Responding to widespread opposition, the Bureau of Land Management has dropped plans to offer more than 27,000 acres west of Rocky Mountain National Park in Grand County in an oil and gas lease sale in June.

The agency said Monday it removed 20 parcels covering 27,529 acres in the county from the June 8 sale “due to low energy potential and reduced industry interest in the geographic area, as well as concern from local government and the public.”

The plans to lease the acreage drew objections from Grand County, the town of Hot Sulphur Springs, guest ranches, environmentalists, residents and others. Their concerns included the fact that the land lies within several miles of the park, in the headwaters of the Colorado River, and in a county that has no active oil and gas wells but is heavily reliant on tourism and agriculture.

“We understand concerns raised by Grand County and other stakeholders about offering these parcels at this time,” Kent Walter, the BLM’s acting deputy state director for energy lands and minerals, said in a news release. “We want to be sure they are still appropriate for leasing.”

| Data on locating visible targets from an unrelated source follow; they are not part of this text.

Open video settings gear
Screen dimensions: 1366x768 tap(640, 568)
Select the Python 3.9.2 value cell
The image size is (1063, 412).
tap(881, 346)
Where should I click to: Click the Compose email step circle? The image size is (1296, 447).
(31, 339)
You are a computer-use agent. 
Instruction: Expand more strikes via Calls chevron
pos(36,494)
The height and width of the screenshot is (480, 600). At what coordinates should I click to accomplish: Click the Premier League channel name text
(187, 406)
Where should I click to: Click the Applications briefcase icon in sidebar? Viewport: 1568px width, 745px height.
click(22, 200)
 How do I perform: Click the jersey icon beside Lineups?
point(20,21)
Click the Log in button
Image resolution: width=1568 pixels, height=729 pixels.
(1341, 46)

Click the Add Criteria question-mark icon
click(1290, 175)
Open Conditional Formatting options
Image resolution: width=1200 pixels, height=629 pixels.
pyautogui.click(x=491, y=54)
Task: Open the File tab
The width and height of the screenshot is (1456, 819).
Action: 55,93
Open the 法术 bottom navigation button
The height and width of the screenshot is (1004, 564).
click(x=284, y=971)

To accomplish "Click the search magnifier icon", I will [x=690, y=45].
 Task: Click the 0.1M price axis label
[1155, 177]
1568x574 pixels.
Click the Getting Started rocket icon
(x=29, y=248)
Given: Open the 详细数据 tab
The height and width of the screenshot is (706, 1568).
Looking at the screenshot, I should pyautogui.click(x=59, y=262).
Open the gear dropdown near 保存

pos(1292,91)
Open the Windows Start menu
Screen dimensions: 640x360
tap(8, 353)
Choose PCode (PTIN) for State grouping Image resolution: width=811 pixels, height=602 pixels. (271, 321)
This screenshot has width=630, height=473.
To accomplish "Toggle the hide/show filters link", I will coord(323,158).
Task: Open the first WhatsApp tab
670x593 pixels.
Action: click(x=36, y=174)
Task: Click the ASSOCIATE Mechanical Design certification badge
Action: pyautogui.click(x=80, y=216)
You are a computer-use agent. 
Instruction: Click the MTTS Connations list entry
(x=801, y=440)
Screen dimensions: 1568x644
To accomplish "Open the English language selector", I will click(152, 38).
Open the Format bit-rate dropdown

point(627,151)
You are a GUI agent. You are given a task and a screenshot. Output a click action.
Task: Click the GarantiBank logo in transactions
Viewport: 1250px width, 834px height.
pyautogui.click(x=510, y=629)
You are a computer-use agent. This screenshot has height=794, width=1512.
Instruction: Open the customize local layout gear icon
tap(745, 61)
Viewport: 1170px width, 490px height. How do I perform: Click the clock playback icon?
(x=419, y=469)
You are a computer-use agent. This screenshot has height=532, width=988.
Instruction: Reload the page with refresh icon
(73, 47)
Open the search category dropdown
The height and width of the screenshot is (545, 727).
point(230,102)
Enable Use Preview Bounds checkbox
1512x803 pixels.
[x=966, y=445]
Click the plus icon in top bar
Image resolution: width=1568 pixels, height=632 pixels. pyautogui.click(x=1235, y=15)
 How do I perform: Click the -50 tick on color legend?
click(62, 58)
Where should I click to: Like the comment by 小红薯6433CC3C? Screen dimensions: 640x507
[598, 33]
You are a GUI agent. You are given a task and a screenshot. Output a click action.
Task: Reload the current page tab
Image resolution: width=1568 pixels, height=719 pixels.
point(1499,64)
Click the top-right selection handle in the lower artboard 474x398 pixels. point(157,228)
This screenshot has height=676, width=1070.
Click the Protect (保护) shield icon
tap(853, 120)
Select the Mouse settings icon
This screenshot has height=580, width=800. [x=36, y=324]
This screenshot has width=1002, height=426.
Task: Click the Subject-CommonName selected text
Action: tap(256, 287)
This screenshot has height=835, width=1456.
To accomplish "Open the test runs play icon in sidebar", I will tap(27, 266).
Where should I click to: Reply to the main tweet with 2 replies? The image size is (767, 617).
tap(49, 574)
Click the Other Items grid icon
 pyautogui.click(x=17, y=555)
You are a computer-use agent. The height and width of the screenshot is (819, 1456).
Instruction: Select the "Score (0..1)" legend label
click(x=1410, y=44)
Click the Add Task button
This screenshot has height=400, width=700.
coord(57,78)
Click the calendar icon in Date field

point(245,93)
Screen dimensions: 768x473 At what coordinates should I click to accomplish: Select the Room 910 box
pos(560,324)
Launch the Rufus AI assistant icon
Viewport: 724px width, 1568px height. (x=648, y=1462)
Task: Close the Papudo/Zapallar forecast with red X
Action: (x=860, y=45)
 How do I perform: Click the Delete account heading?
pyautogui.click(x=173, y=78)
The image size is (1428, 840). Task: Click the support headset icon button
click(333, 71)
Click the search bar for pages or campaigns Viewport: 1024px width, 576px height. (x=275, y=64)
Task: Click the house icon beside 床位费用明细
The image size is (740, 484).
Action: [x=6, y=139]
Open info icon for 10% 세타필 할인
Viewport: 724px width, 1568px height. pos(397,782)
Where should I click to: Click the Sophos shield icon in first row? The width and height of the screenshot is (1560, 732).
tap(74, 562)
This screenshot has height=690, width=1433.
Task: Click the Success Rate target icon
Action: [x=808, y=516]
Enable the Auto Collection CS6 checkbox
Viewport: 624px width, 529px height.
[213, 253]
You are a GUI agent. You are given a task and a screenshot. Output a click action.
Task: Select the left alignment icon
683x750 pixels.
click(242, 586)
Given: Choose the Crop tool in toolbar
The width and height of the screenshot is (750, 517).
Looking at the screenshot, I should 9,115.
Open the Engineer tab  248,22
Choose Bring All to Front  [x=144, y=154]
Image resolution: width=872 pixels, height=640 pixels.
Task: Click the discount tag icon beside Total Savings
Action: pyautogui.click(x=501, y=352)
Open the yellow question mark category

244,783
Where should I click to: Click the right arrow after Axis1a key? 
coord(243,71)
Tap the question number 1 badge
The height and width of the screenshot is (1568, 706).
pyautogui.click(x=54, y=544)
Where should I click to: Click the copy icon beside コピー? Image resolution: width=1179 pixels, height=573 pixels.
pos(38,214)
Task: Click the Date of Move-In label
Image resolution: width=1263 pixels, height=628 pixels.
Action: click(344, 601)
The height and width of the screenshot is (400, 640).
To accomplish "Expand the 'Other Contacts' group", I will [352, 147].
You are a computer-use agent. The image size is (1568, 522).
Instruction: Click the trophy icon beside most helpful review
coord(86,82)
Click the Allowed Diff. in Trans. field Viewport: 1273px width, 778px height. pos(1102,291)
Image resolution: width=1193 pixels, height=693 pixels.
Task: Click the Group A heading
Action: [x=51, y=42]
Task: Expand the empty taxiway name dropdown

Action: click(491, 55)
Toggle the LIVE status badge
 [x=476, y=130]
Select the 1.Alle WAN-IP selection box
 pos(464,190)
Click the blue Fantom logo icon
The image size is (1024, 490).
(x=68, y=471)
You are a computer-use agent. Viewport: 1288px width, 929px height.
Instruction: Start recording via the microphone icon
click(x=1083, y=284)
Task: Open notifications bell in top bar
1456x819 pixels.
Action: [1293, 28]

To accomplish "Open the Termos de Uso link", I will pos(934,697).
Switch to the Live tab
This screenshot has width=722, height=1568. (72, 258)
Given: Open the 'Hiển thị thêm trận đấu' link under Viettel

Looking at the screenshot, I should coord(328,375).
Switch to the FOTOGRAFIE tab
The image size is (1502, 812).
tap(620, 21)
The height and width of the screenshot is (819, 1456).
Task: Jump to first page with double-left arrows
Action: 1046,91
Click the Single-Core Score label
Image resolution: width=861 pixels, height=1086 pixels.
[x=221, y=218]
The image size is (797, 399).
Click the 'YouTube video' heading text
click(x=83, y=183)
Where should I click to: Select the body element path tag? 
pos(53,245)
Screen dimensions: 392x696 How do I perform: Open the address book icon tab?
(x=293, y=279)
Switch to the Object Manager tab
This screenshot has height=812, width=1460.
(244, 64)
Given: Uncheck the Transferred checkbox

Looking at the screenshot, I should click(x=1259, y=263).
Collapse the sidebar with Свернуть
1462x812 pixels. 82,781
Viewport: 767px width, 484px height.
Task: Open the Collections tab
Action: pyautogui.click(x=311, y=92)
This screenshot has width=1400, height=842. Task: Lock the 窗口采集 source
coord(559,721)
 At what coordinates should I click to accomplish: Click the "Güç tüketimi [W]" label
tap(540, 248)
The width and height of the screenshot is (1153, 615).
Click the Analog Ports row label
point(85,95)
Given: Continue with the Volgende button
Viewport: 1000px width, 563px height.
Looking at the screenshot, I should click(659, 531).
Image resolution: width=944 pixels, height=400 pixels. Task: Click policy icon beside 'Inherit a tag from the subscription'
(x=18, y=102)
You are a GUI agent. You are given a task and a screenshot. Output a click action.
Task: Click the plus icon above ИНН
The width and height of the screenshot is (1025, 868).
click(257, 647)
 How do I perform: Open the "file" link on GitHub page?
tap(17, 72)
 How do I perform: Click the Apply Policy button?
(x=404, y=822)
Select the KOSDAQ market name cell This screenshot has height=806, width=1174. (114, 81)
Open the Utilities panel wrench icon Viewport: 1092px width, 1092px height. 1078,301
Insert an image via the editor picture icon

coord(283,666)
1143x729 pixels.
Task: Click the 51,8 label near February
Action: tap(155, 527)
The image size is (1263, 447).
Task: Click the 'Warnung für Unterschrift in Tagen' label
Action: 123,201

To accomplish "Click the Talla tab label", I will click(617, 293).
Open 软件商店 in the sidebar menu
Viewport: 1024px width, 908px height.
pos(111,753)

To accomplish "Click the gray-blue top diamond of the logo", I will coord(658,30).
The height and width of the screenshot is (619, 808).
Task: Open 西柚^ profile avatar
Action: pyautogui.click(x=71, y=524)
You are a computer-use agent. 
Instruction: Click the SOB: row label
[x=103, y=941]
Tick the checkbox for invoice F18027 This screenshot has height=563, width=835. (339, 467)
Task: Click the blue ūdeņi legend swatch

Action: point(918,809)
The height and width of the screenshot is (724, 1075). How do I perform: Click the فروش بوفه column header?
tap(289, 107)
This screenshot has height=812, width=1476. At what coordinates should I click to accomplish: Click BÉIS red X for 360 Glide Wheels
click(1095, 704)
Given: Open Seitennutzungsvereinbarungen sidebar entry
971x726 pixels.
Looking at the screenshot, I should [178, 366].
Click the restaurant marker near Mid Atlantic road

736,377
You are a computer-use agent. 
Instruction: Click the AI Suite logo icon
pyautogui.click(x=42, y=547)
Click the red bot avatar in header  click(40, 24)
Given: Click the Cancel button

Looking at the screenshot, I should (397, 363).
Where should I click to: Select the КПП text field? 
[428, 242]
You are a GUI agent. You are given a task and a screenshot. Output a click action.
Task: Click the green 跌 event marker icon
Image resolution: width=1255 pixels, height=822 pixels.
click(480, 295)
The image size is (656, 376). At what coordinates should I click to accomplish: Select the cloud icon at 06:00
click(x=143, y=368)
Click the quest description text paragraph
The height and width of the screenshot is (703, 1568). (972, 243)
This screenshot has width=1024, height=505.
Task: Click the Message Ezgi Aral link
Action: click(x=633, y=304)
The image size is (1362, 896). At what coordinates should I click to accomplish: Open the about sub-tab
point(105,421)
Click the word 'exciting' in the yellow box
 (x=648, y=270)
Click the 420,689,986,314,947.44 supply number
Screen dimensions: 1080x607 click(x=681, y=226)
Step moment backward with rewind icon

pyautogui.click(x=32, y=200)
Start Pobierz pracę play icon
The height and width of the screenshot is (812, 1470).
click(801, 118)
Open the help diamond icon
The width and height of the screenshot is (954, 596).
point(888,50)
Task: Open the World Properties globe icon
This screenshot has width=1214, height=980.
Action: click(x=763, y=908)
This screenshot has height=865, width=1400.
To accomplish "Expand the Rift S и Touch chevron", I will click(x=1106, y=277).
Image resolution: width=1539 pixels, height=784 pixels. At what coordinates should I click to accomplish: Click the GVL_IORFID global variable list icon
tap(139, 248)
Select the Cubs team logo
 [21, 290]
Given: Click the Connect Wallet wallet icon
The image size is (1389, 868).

The BLM continues to plan to offer more than 73,000 acres in Jackson, Routt, Rio Blanco and Moffat counties in the June sale, pending the resolution of formal protests against the sale. It had received at least a dozen protests to the sale, but a number of those targeted the Grand County parcels.

In a news release, Nada Culver, director of the BLM Action Center for the Wilderness Society, credited the agency for rethinking its plans.

“The lands proposed for leasing have little or no potential for oil and gas and the BLM’s own assessment identified a host of other values that could be at risk. Despite all of this critical information, the BLM was moving forward with lease sales that could have harmed our public land, our water, our wildlife, local communities, and potentially the air quality of a nearby national park,” she said.

The parcels had been nominated for leasing years ago, before a revision to the land use plan for the area was completed. Nominations typically are made by energy companies.

“It’s hard to determine whether the reason given by BLM, that there is reduced industry interest, is accurate,” said Kathleen Sgamma, president of the Western Energy Alliance industry group. “Someone nominated that acreage for a reason, so I would encourage whoever that is to renominate to show interest.”

Jeremy Nichols, with the conservation group WildEarth Guardians, said the BLM’s action “is great news for Colorado’s outdoors and the natural treasures of Grand County, (but) also reflects just how haphazardly the BLM is managing our public lands and minerals. It was shameful that they let these leases get to the point that locals had to file formal protests.

“And while we’re encouraged they’re now acknowledging how bad of an idea this was, BLM is still moving ahead to lease more than 70,000 acres where development is equally speculative.”